Cada vez que el bambú florece y muere, los pandas deben desplazarse a otras zonas para alimentarse, pero la fragmentación del hábitat les impide hacerlo. A todo ello se sumó la caza furtiva, motivada tanto por la demanda de pieles como por capturas accidentales en trampas destinadas a otros animales. La acumulación de estos factores dejó a la especie al borde de la extinción y obligó a las autoridades chinas y a la comunidad internacional a intervenir para evitar que desapareciera.

Las políticas de conservación lograron frenar el descenso de la población

La Unión Internacional para la Conservación de la Naturaleza (UICN) cambió en 2016 la categoría del oso panda gigante, que pasó de en peligro a vulnerable dentro de la Lista Roja de Especies Amenazadas. El cambio reflejó décadas de políticas de protección y programas de cría en cautividad que lograron frenar el descenso de su población. El seguimiento de las zonas silvestres permitió identificar un aumento paulatino de ejemplares en libertad y una mejora gradual en la regeneración de los bosques de bambú, lo que confirmó que los esfuerzos habían surtido efecto.

Las principales amenazas a las que se enfrentó la especie estuvieron relacionadas con la pérdida y degradación del hábitat. La tala de bosques, la apertura de carreteras y la expansión de las ciudades redujeron las áreas donde los pandas podían alimentarse y reproducirse. El impacto del cambio climático añadió una dificultad adicional, al alterar la distribución natural del bambú, recurso del que depende casi toda su dieta. Los estudios prevén que esta tendencia podría desplazar o reducir las zonas aptas para su supervivencia en las próximas décadas.

China consolidó una red de reservas que permitió la recuperación del panda

Frente a este panorama, China aplicó una estrategia de conservación sostenida que incluyó la creación y ampliación de reservas naturales, la restauración de áreas forestales y la cooperación con organizaciones internacionales como el Fondo Mundial para la Naturaleza. Estas medidas incorporaron la planificación de infraestructuras con criterios ambientales para reducir la fragmentación de los hábitats. La colaboración científica y el intercambio de ejemplares entre centros de cría también resultaron esenciales para mejorar la diversidad genética de la población.

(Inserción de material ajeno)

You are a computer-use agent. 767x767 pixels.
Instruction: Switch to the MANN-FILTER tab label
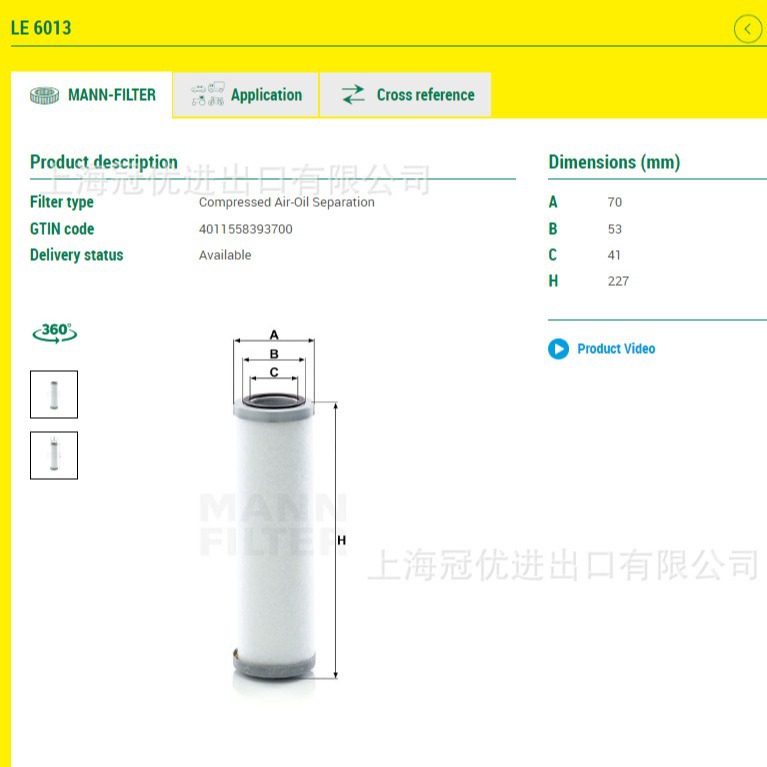point(112,95)
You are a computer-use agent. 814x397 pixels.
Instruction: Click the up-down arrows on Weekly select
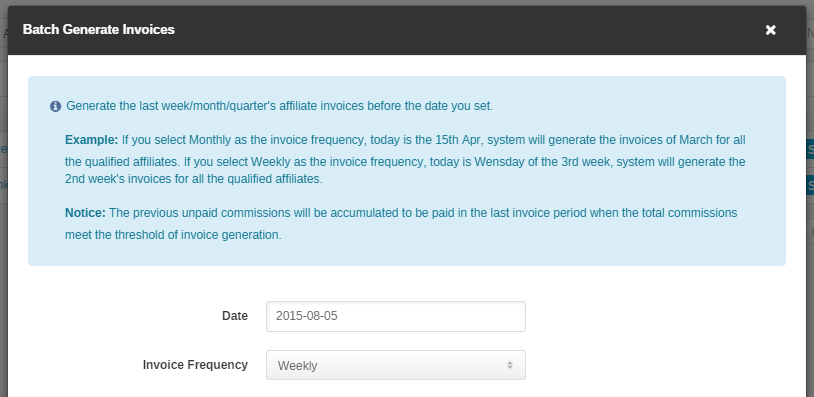coord(510,365)
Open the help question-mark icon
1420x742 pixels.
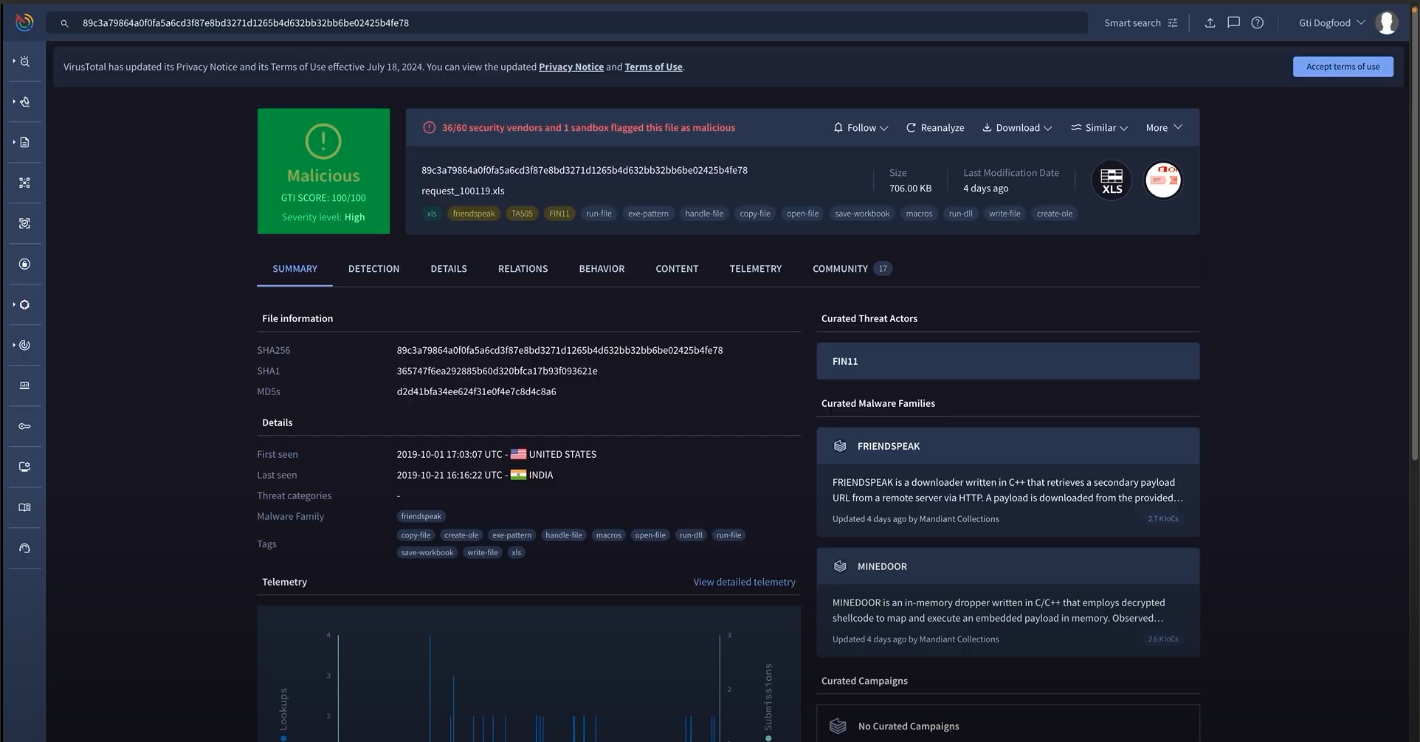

El número de pandas salvajes aumentó de forma gradual, pasando de 1.114 ejemplares en la década de 1980 a 1.864 en 2014. Actualmente se estima que hay cerca de 1.900 a los que se suman los 808 ejemplares en cautividad. Esta recuperación se convirtió en un símbolo global del potencial de las políticas de conservación cuando se aplican de forma continuada y con apoyo institucional. La imagen del panda, adoptada incluso como emblema de algunas organizaciones como WWF, representó la capacidad de revertir una situación límite mediante planificación y recursos.

Los avances siguen siendo frágiles y requieren un esfuerzo a largo plazo

A pesar de los avances, la especie sigue expuesta a varios peligros. La caza furtiva, aunque menos frecuente, continúa representando una amenaza, al igual que los accidentes provocados por trampas instaladas para otros animales. La fragmentación de las poblaciones limita el intercambio genético y puede reducir su capacidad de adaptación frente a los cambios ambientales. Por eso, los especialistas insisten en que relajar las políticas actuales podría provocar retrocesos importantes.

El caso del panda gigante se considera un ejemplo de éxito dentro de la conservación de la biodiversidad. Sin embargo, también se presenta como la gran advertencia de la fragilidad de los logros alcanzados. Mantener los programas de protección, reforzar la conectividad entre reservas y vigilar el efecto del cambio climático son tareas pendientes para garantizar su futuro. Con ello, la experiencia acumulada en torno al panda sirve de guía para otras especies que aún se encuentran en peligro y que dependen del mismo compromiso humano para sobrevivir.